My sister was treated successfully with debulking, carboplatin and taxol for 6 months in 2014. On regular MRI,July 2016 there are multiple hemorrhagic cysts in the pelvis and abdominal wall. PET Scan doesnot show any FDG-2 uptake at all. Do u recommend another surgery+/- chemotherapy?

HI Sameerah, we are not able to make individual recommendations on our blog. If your sister would like to have a consultation with one of our doctors, she can call 800-525-2225 or go to for more information on making an appointment. Thank you for your comment.

Hi, I have recurrent metastatic cervical cancer that seems to be confined to recurring in my abdomen (not in new specific organs). Has IP treatment been given for other cancer types that have metastasized the same way as the target patient with Ovarian cancer?

Hi Rachel, according to Dr. Chi MSK does not offer IP chemotherapy for cervical cancer. If you'd like to make an appointment to speak with someone about what other treatment options may be available, including clinical trials, you can call 800-525-2225 or go to to find out more about making an appointment. Thank you for your comment.

My sister was diagnosed over 7 years ago with Stage 3 ovarian cancer. After surgery and initial chemo the cancer reoccurred after 22 months. She has now exhausted all IV chemotherapy drugs having gone through 9 different IV drugs. She now has tumors in abdomen, liver and bladder and has been told there is no more that can be done. She is now under palliative care with TPN. Is there anything MSK can offer?

Dear Molly, we are so sorry to hear about your sister's diagnosis and everything she's been through.
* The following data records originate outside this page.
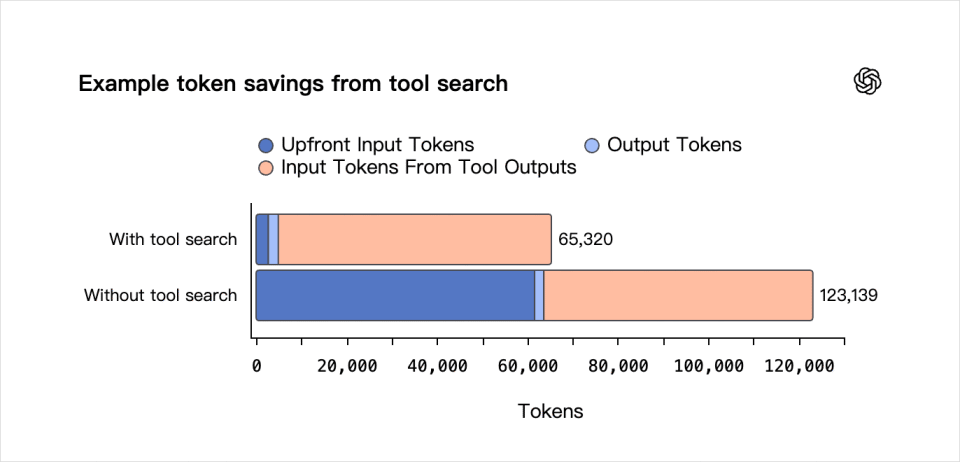Select dark blue segment of With tool search bar
Screen dimensions: 960x462
[262, 239]

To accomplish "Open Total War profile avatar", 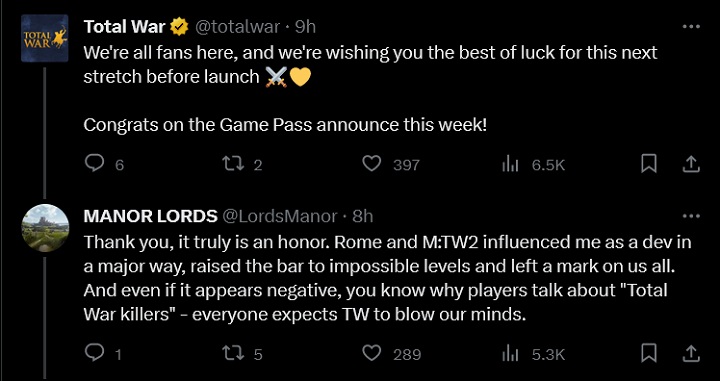I will tap(45, 38).
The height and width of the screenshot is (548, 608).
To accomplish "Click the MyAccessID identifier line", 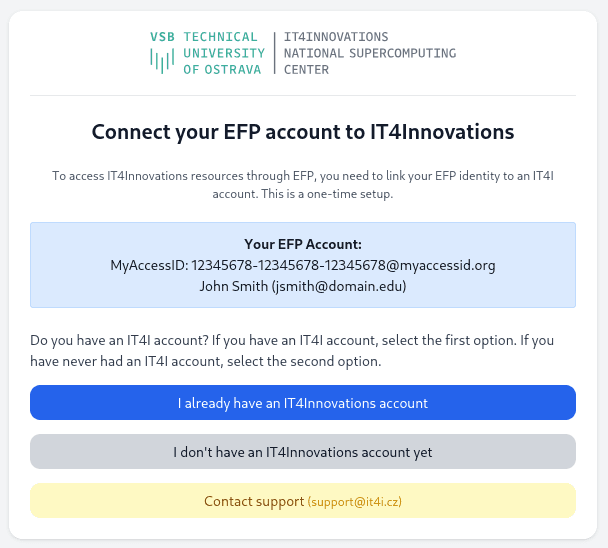I will [303, 265].
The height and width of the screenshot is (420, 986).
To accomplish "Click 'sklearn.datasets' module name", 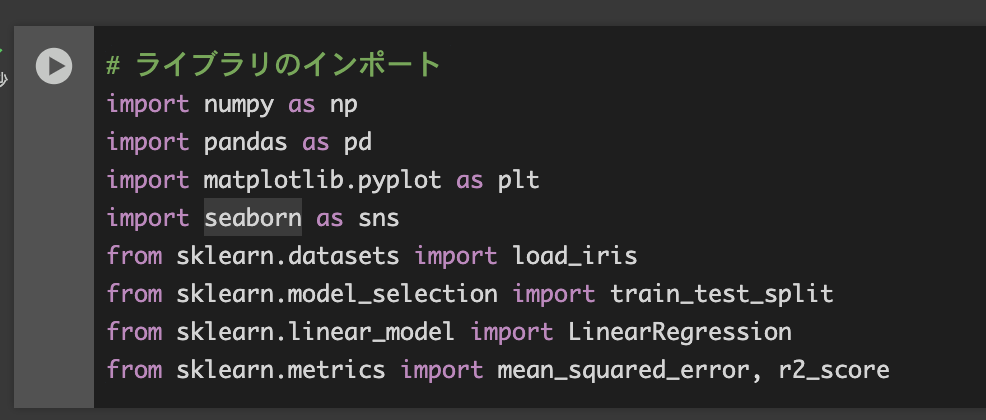I will click(288, 256).
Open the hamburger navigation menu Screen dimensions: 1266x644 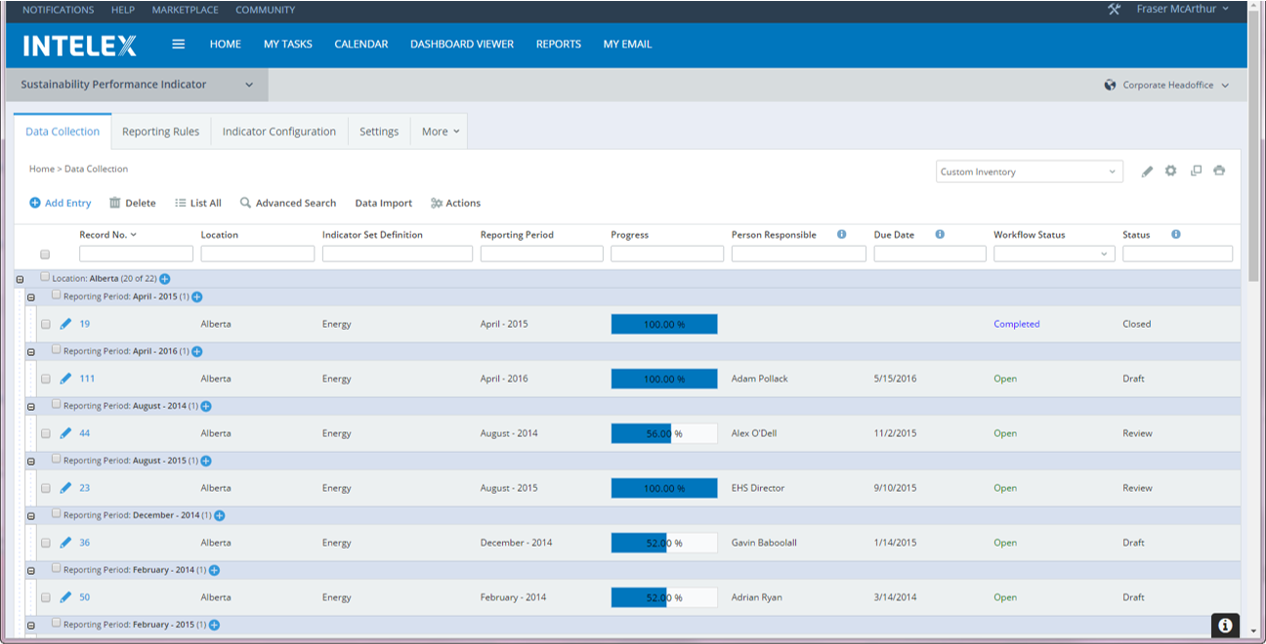tap(178, 44)
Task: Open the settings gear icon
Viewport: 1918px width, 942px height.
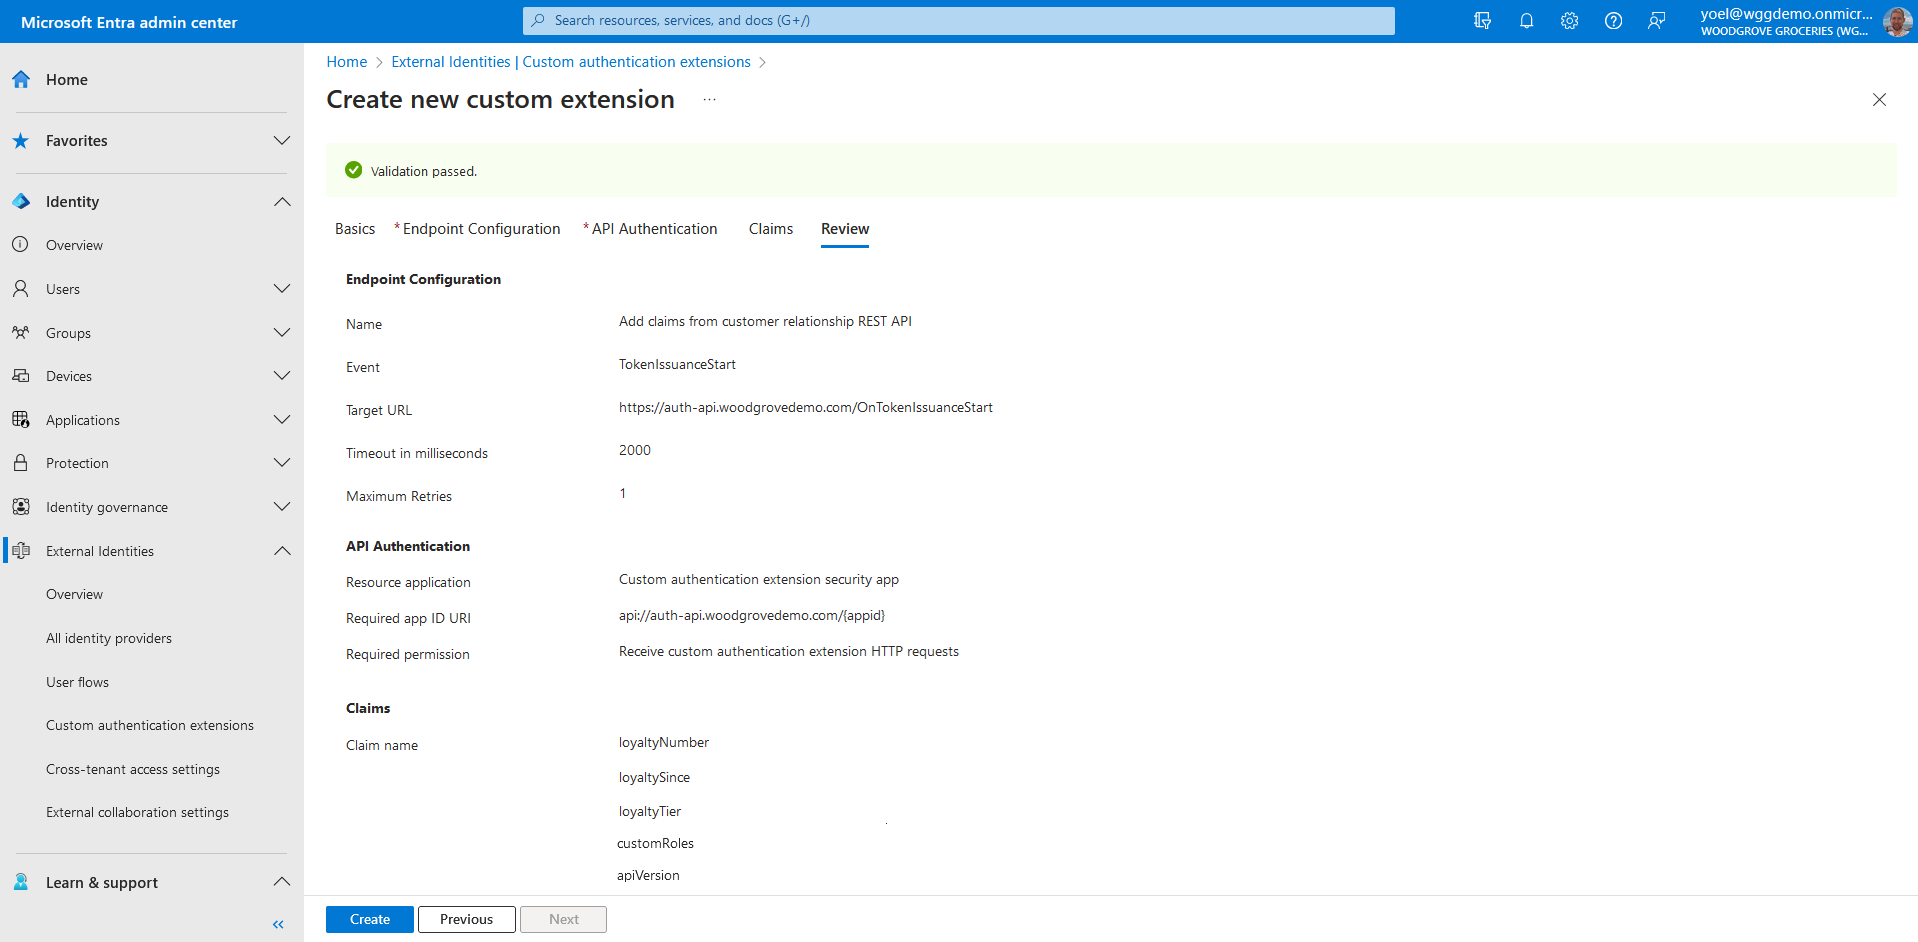Action: (1569, 21)
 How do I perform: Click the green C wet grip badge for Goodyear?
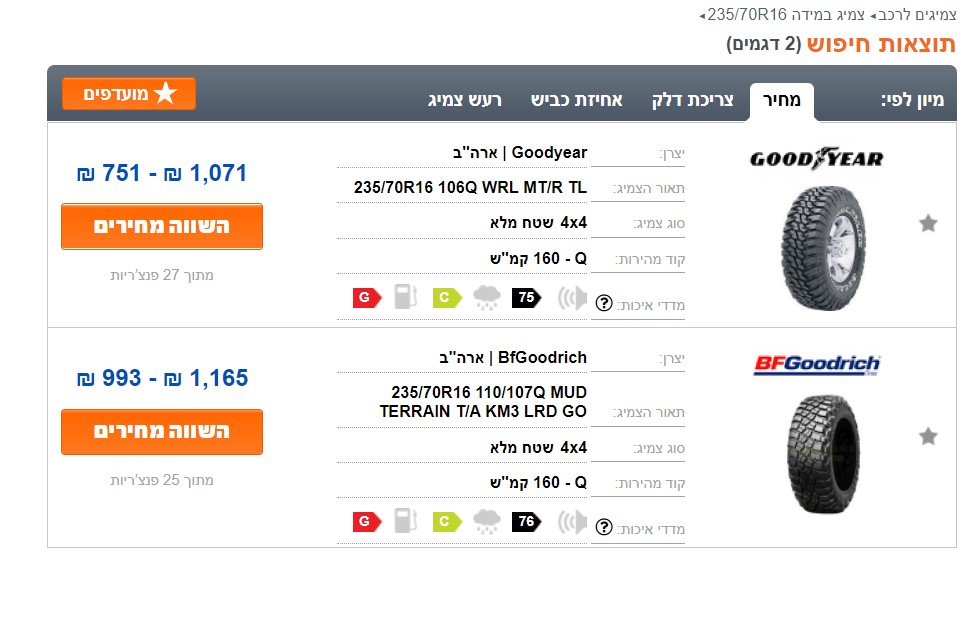point(447,297)
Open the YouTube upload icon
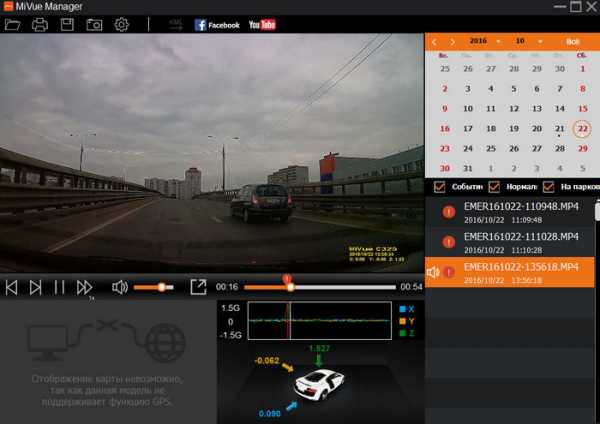Image resolution: width=600 pixels, height=424 pixels. [262, 24]
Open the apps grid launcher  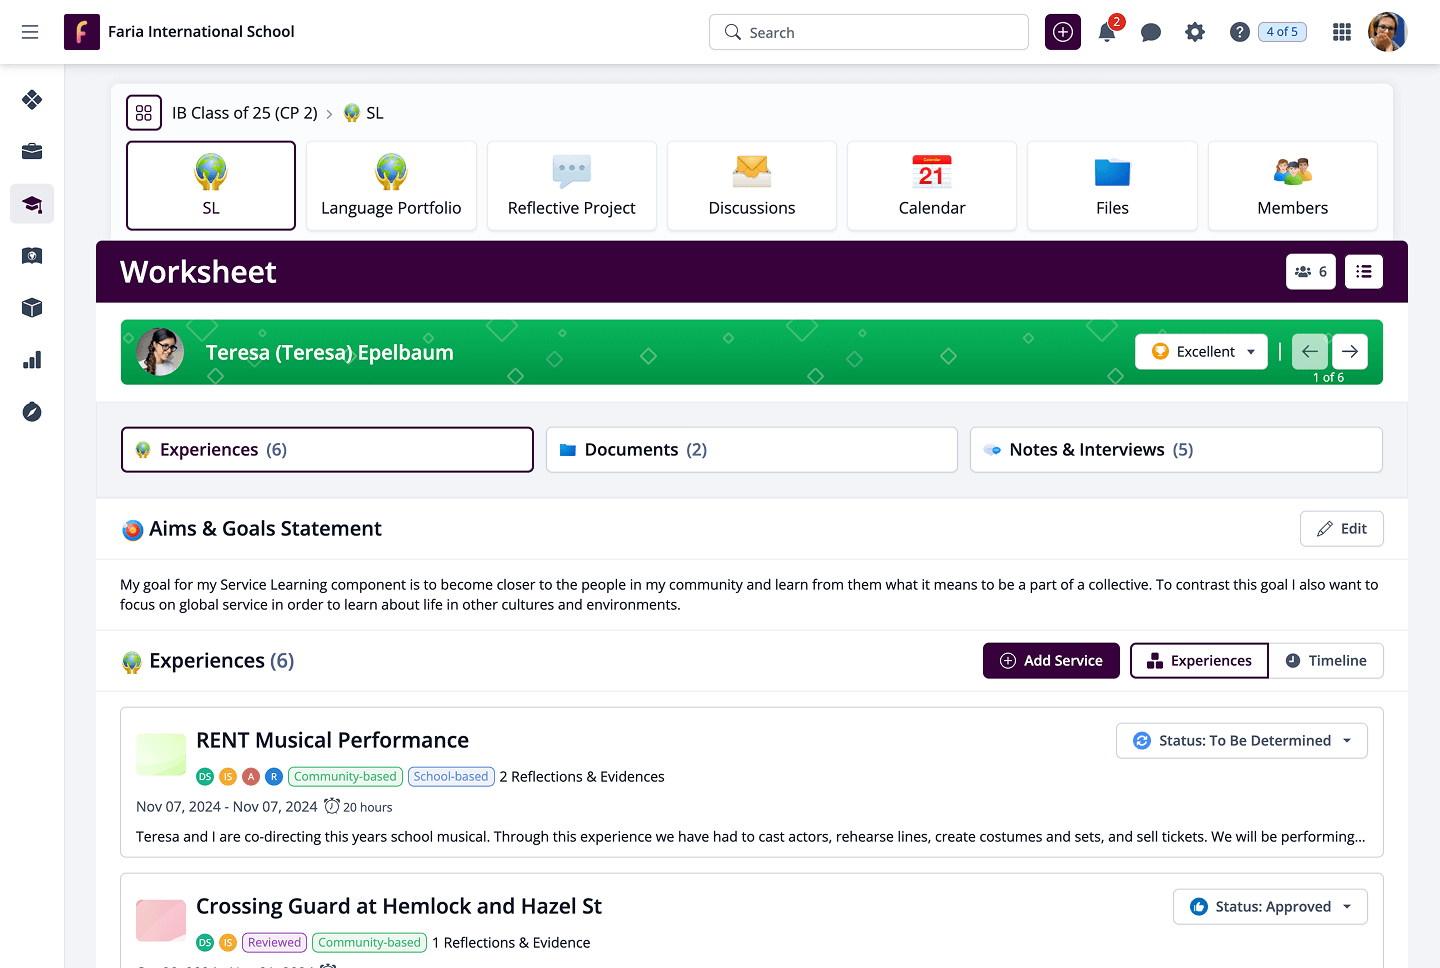1342,32
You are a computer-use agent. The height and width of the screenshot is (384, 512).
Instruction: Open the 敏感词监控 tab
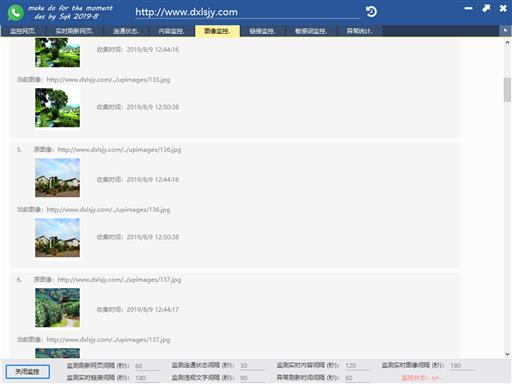pos(311,31)
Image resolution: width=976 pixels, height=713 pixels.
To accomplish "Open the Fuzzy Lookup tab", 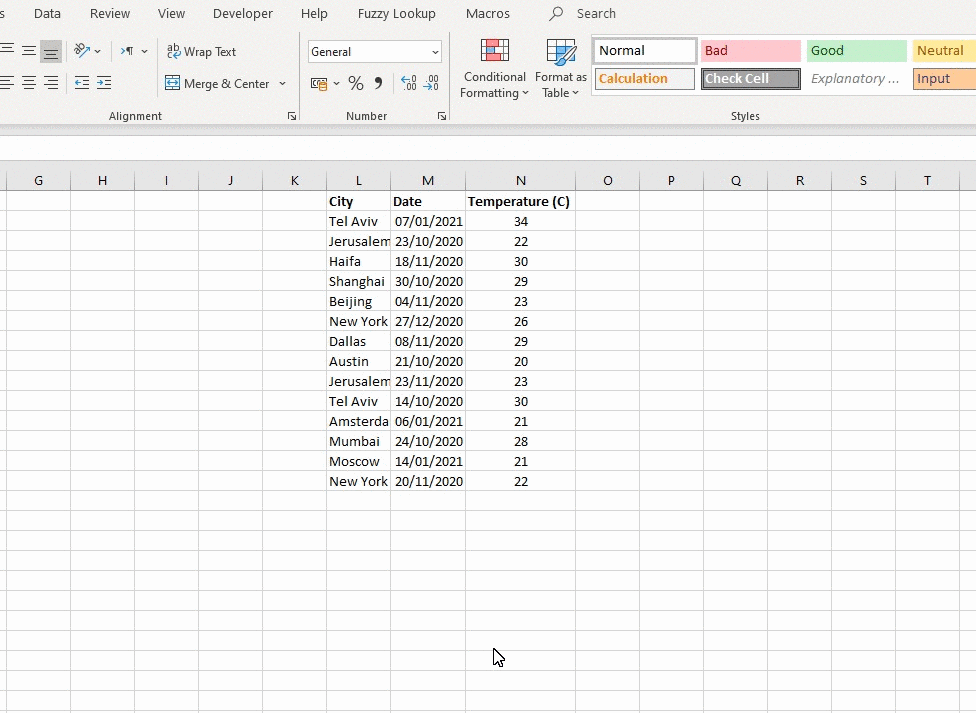I will tap(396, 14).
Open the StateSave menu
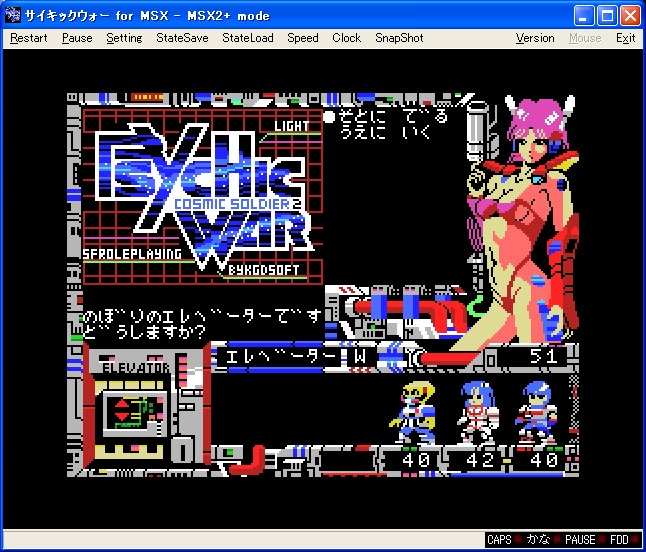This screenshot has height=552, width=646. point(182,38)
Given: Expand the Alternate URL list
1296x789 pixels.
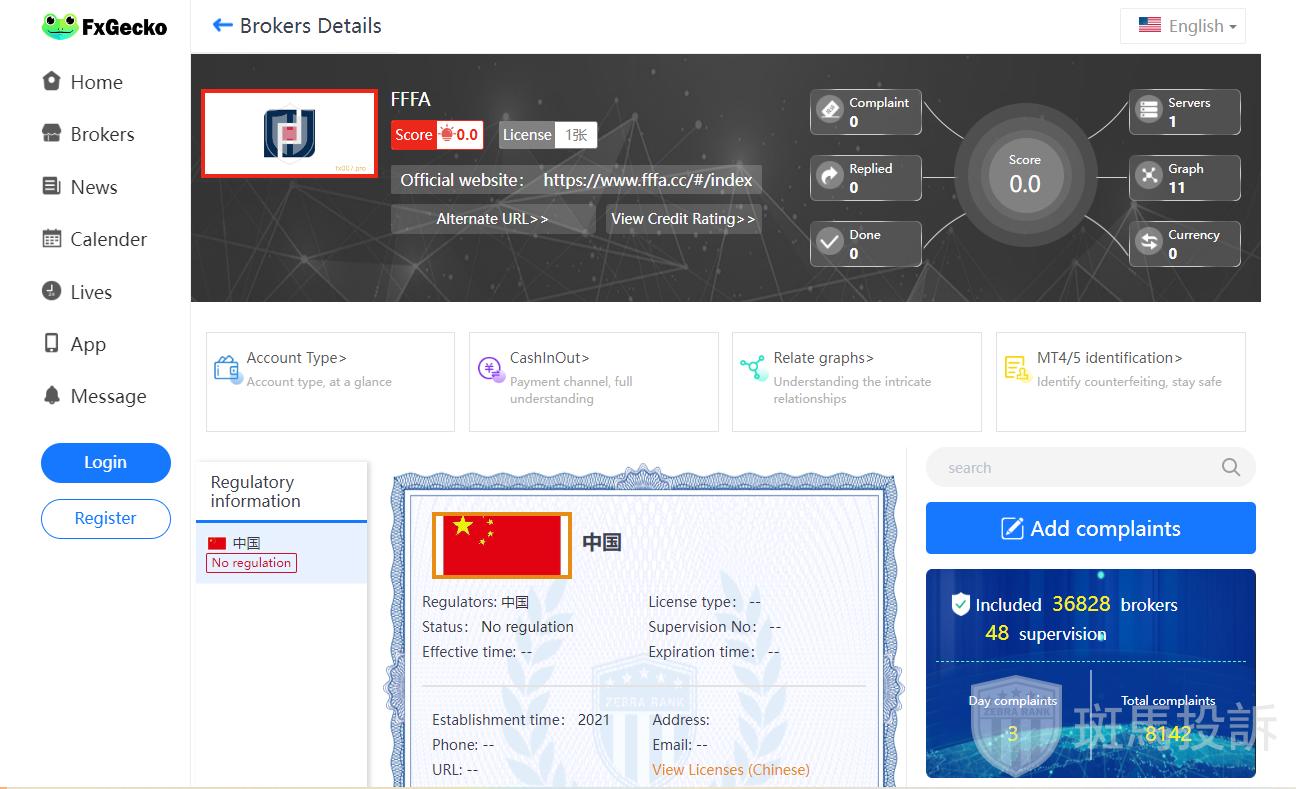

If she would like to make an appointment to consult with one of our specialists about possible treatment options, please call our Physician Referral Service at 800-525-2225. In the meantime, she may be interested in browsing through our open clinical trials for people with advanced ovarian cancer here:

Thank you for reaching out to us.

I was wondering if you happen to know any centers any/or hospitals near Indianapolis, IN that offer IP chemotherapy? Or do you know any way to find out without having to call them all?

Hi Mary Kay, you can ask your doctor for a referral. If your doctor is unaware of which hospitals offer this treatment option, you may want to find a National Cancer Institute-designated cancer center near you and speak with them about it. You can find a list at Thank you for your comment.